Erik Hayes, 39, was the last of six defendants to be sentenced in federal court. Four of the six co-defendants are his relatives.

Federal prosecutors say all six people distributed dangerous drugs that led to multiple overdoses and deaths in Southeast Georgia.

Erik Hayes, also known as “Pee Wee,” was convicted of trafficking fentanyl with intent to sell. His older brother — 45-year-old Cyrlus Hayes, also known as “Dubo” — will spend the next 10 years in federal prison for distributing fentanyl and heroin. Their half-brother — 35-year-old Davey Green, also known as “Little Dave” — will spend the next four years in federal prison for distributing fentanyl. Their other half-brother — 35-year-old Renalba Green, also known as “Reno” — will spend the next two years in federal prison for setting up drug deals and drug trafficking. Crystal Champaign, 34, was sentenced to more than two years in prison for distributing fentanyl, and Preston Luke, 27, was given three years of probation for his part in the operation.

Six defendants

Investigators say all six were running a drug operation out of the greater Waycross area. But their distribution of illegal narcotics got the attention of law enforcement three years ago. That’s when multiple overdoses started happening because of heroin that was laced with fentanyl. Three of the overdose victims died.

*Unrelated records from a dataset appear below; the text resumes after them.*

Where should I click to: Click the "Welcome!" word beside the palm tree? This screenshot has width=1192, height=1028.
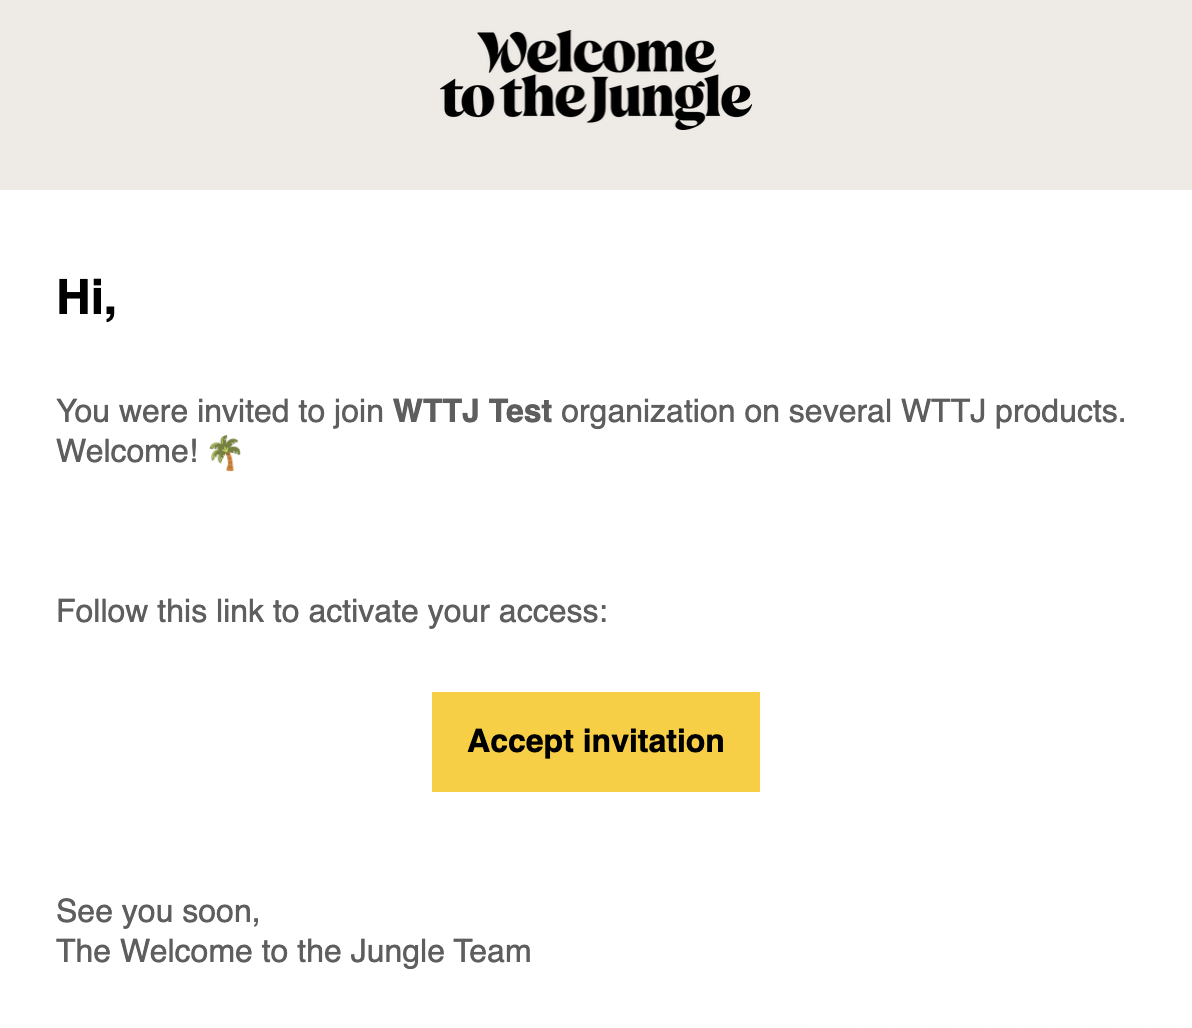click(127, 451)
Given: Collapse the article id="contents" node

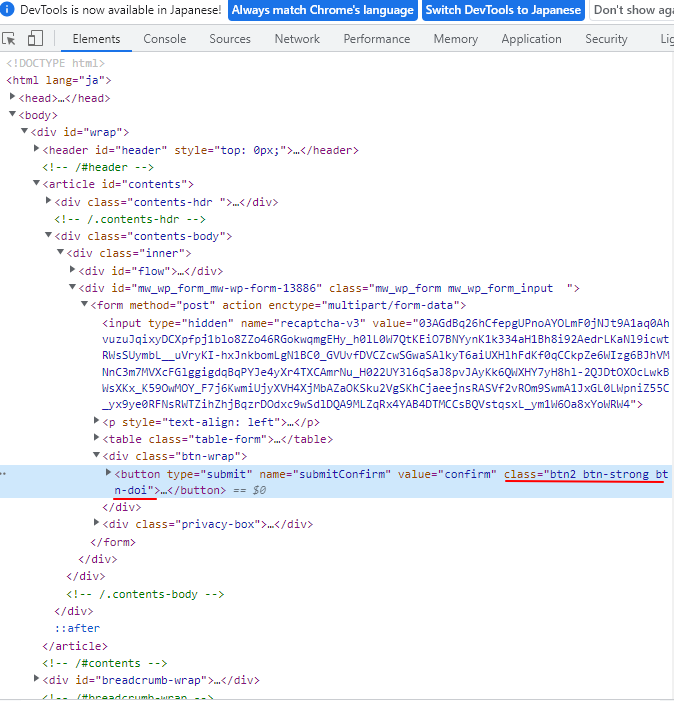Looking at the screenshot, I should pyautogui.click(x=36, y=184).
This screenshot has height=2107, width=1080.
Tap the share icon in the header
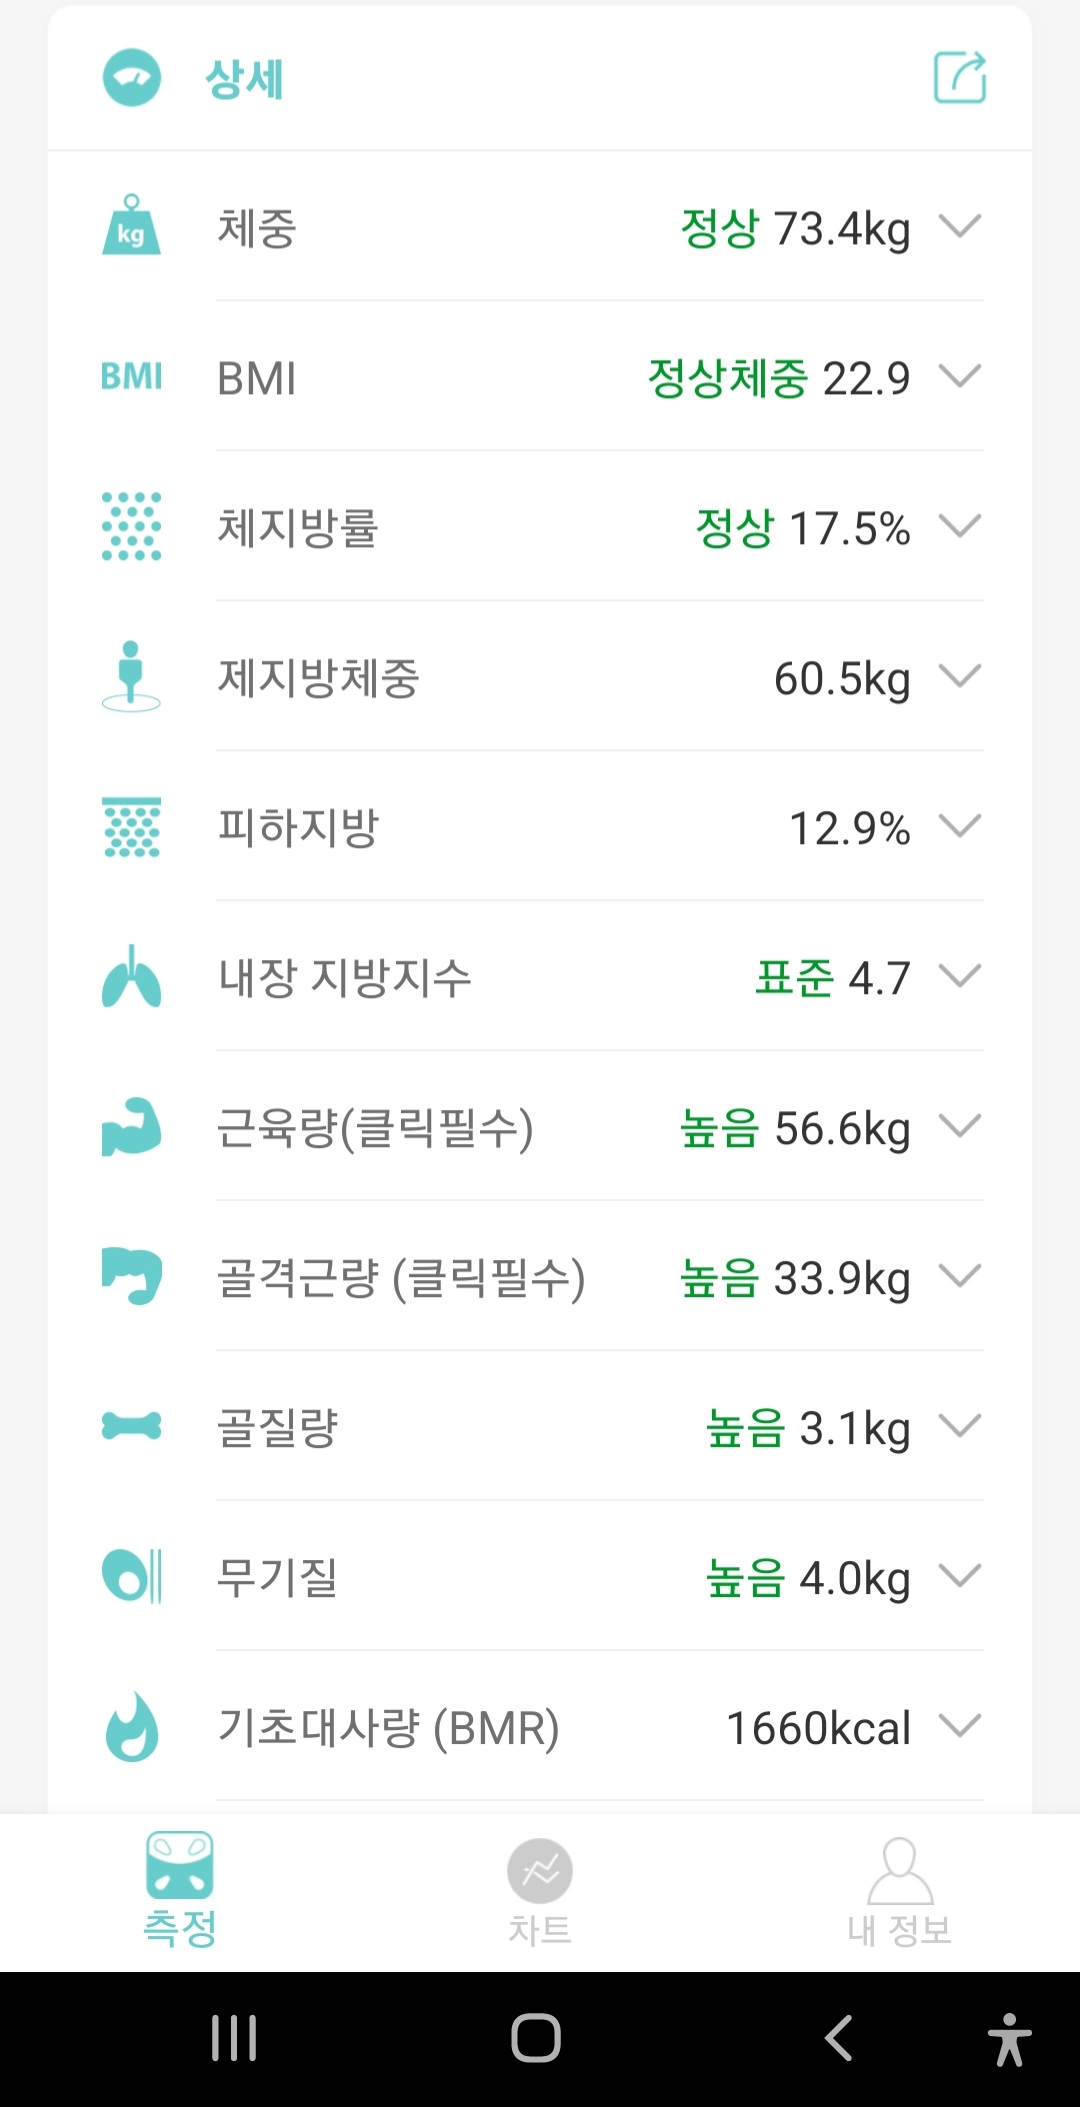[960, 77]
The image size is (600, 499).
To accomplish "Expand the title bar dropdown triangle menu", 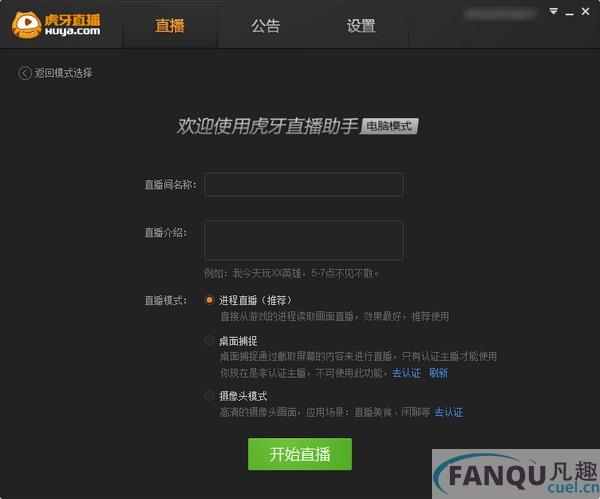I will tap(553, 11).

Overdose deaths in Southeast Georgia were a big topic during a recent news briefing by both the FBI and the U.S. Attorney’s Office for the Southern District of Georgia.

“Illegal distribution of drugs is not a victimless crime. The grave markers of Elizabeth Cain, of LaGrange, Michael Logue, of Brunswick, and Dylan Jones, of Brunswick, bear silent witness to the toll that these illegal drugs flow into our communities and we are here to tell you today that the U.S. Attorney’s Office and our law enforcement partners in Southeast Georgia are not going to tolerate it,” said U.S. Attorney for the Southern District of Georgia David Estes.

Federal agents say they traced the 2020 overdoses back to these six people.

The investigation revealed that Eric Hayes was the leader of the operation and the supplier of the drugs that were distributed on the streets.